* PROMPT *
Make an exact copy of all the records.

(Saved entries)
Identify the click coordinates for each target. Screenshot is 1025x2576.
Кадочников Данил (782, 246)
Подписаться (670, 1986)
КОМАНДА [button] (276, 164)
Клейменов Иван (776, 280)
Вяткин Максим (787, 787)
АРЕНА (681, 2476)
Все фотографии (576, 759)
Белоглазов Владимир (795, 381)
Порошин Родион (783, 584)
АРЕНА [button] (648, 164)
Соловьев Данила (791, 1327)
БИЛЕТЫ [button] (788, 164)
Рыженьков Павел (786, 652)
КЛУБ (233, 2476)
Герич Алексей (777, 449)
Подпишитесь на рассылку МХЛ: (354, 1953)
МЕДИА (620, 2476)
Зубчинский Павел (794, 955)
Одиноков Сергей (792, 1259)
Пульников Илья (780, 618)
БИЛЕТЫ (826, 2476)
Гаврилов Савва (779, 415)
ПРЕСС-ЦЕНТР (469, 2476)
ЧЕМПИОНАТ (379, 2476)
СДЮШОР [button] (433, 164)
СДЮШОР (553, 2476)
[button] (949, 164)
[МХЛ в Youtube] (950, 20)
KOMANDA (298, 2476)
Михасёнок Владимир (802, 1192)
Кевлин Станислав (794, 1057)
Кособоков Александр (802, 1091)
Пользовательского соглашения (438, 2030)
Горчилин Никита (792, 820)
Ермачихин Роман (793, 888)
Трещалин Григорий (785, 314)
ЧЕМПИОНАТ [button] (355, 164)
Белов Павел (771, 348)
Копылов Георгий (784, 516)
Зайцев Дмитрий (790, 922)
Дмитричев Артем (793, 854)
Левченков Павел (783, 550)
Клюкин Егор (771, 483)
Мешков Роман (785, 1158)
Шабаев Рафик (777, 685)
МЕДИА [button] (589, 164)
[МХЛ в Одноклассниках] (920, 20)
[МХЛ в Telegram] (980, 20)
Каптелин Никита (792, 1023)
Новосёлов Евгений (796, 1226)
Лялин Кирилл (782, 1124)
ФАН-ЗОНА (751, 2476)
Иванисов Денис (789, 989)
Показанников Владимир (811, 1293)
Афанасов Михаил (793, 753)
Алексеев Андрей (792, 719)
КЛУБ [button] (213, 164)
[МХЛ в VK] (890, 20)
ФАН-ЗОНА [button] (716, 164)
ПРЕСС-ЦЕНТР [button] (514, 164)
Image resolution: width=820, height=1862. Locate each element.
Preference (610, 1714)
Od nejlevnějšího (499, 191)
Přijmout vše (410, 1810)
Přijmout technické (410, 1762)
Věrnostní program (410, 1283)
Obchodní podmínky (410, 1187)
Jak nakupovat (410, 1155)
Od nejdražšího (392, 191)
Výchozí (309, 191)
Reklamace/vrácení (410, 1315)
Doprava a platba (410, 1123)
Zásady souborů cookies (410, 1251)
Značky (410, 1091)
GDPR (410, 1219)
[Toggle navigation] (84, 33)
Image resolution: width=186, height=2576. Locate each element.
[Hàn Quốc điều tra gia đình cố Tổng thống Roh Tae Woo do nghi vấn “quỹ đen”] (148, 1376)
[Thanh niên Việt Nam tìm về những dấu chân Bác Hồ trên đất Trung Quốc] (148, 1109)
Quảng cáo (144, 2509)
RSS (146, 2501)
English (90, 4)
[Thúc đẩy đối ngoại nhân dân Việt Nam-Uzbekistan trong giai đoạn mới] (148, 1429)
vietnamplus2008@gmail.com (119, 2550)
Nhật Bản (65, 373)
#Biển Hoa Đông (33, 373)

* RESULT OF THE EXERCISE *
Identify the click coordinates for each target. Screenshot is 1025x2576.
Кадочников Данил (782, 246)
Подписаться (670, 1986)
КОМАНДА [button] (276, 164)
Клейменов Иван (776, 280)
Вяткин Максим (787, 787)
АРЕНА (681, 2476)
Все фотографии (576, 759)
Белоглазов Владимир (795, 381)
Порошин Родион (783, 584)
АРЕНА [button] (648, 164)
Соловьев Данила (791, 1327)
БИЛЕТЫ [button] (788, 164)
Рыженьков Павел (786, 652)
КЛУБ (233, 2476)
Герич Алексей (777, 449)
Подпишитесь на рассылку МХЛ: (354, 1953)
МЕДИА (620, 2476)
Зубчинский Павел (794, 955)
Одиноков Сергей (792, 1259)
Пульников Илья (780, 618)
БИЛЕТЫ (826, 2476)
Гаврилов Савва (779, 415)
ПРЕСС-ЦЕНТР (469, 2476)
ЧЕМПИОНАТ (379, 2476)
СДЮШОР [button] (433, 164)
СДЮШОР (553, 2476)
[button] (949, 164)
[МХЛ в Youtube] (950, 20)
KOMANDA (298, 2476)
Михасёнок Владимир (802, 1192)
Кевлин Станислав (794, 1057)
Кособоков Александр (802, 1091)
Пользовательского соглашения (438, 2030)
Горчилин Никита (792, 820)
Ермачихин Роман (793, 888)
Трещалин Григорий (785, 314)
ЧЕМПИОНАТ [button] (355, 164)
Белов Павел (771, 348)
Копылов Георгий (784, 516)
Зайцев Дмитрий (790, 922)
Дмитричев Артем (793, 854)
Левченков Павел (783, 550)
Клюкин Егор (771, 483)
Мешков Роман (785, 1158)
Шабаев Рафик (777, 685)
МЕДИА [button] (589, 164)
[МХЛ в Одноклассниках] (920, 20)
[МХЛ в Telegram] (980, 20)
Каптелин Никита (792, 1023)
Новосёлов Евгений (796, 1226)
Лялин Кирилл (782, 1124)
ФАН-ЗОНА (751, 2476)
Иванисов Денис (789, 989)
Показанников Владимир (811, 1293)
Афанасов Михаил (793, 753)
Алексеев Андрей (792, 719)
КЛУБ [button] (213, 164)
[МХЛ в VK] (890, 20)
ФАН-ЗОНА [button] (716, 164)
ПРЕСС-ЦЕНТР [button] (514, 164)
Image resolution: width=820, height=1862. Locate each element.
Preference (610, 1714)
Od nejlevnějšího (499, 191)
Přijmout vše (410, 1810)
Přijmout technické (410, 1762)
Věrnostní program (410, 1283)
Obchodní podmínky (410, 1187)
Jak nakupovat (410, 1155)
Od nejdražšího (392, 191)
Výchozí (309, 191)
Reklamace/vrácení (410, 1315)
Doprava a platba (410, 1123)
Zásady souborů cookies (410, 1251)
Značky (410, 1091)
GDPR (410, 1219)
[Toggle navigation] (84, 33)
Image resolution: width=186, height=2576. Locate each element.
[Hàn Quốc điều tra gia đình cố Tổng thống Roh Tae Woo do nghi vấn “quỹ đen”] (148, 1376)
[Thanh niên Việt Nam tìm về những dấu chân Bác Hồ trên đất Trung Quốc] (148, 1109)
Quảng cáo (144, 2509)
RSS (146, 2501)
English (90, 4)
[Thúc đẩy đối ngoại nhân dân Việt Nam-Uzbekistan trong giai đoạn mới] (148, 1429)
vietnamplus2008@gmail.com (119, 2550)
Nhật Bản (65, 373)
#Biển Hoa Đông (33, 373)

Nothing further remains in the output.